Metadata-Version: 2.4
Name: rstream
Version: 0.4.0b1
Summary: A python client for RabbitMQ Streams
License: MIT
License-File: LICENSE
Author: George Fortunatov
Author-email: qweeeze@gmail.com
Requires-Python: >=3.9,<4.0
Classifier: License :: OSI Approved :: MIT License
Classifier: Programming Language :: Python :: 3
Classifier: Programming Language :: Python :: 3.9
Classifier: Programming Language :: Python :: 3.10
Classifier: Programming Language :: Python :: 3.11
Classifier: Programming Language :: Python :: 3.12
Classifier: Programming Language :: Python :: 3.13
Classifier: Programming Language :: Python :: 3.14
Requires-Dist: mmh3 (>=5.2.0,<6.0.0)
Requires-Dist: typing_extensions (>=4.15.0,<5.0.0)
Project-URL: Homepage, https://github.com/rabbitmq-community/rstream
Project-URL: Repository, https://github.com/rabbitmq-community/rstream
Description-Content-Type: text/markdown

# RabbitMQ Stream Python Client

A Python asyncio-based client for [RabbitMQ Streams](https://www.rabbitmq.com/stream.html)

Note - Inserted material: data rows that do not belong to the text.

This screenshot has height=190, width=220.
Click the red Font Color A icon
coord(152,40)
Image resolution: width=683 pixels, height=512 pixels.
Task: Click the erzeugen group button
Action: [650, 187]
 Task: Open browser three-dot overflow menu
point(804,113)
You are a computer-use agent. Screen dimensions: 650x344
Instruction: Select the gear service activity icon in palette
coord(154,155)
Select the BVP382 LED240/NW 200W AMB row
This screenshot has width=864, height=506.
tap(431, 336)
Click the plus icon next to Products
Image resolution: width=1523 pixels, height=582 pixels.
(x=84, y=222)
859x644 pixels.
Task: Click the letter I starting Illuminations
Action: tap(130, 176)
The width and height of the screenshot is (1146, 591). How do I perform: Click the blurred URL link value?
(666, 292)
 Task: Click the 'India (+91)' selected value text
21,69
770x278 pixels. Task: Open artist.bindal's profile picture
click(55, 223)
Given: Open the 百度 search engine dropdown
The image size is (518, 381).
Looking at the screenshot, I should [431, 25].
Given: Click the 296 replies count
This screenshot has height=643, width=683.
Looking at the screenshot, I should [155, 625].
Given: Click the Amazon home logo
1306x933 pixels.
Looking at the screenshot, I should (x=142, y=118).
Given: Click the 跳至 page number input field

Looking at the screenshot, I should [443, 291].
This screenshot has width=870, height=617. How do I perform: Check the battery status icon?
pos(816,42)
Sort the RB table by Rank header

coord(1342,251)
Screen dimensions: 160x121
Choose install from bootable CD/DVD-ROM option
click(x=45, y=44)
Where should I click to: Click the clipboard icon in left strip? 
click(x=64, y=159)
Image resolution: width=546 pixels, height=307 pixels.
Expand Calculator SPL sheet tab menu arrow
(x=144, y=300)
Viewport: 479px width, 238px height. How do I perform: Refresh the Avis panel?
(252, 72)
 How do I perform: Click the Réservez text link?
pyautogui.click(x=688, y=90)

The RabbitMQ stream plug-in is required. See the [documentation](https://www.rabbitmq.com/stream.html#enabling-plugin) for enabling it.


# Table of Contents


- [Installation](#installation)
- [Examples](#examples)
- [Client Codecs](#client-codecs)
    * [AMQP 1.0 codec  vs Binary](#amqp-10-codec--vs-binary)
- [Publishing messages](#publishing-messages)
    * [Publishing with confirmation](#publishing-with-confirmation)
- [Sub-Entry Batching and Compression](#sub-entry-batching-and-compression)
- [Deduplication](#deduplication)
- [Consuming messages](#consuming-messages)
    * [Server-side offset tracking](#server-side-offset-tracking)
- [Super Streams](#superstreams)
- [Single Active Consumer](#single-active-consumer)
- [Connecting with SSL](#connecting-with-ssl)
- [Sasl Mechanisms](#sasl-mechanisms)
- [Managing disconnections](#managing-disconnections)
	* [Reconnect](#reconnect)
- [Load Balancer](#load-balancer)
- [Client Performances](#client-performances)
   * [Test case](#test-case)
- [Build and Test](#build-and-test)
- [Project Notes](#project-notes)


## Installation

The RabbitMQ stream plug-in is required. See the [documentation](https://www.rabbitmq.com/stream.html#enabling-plugin) for enabling it.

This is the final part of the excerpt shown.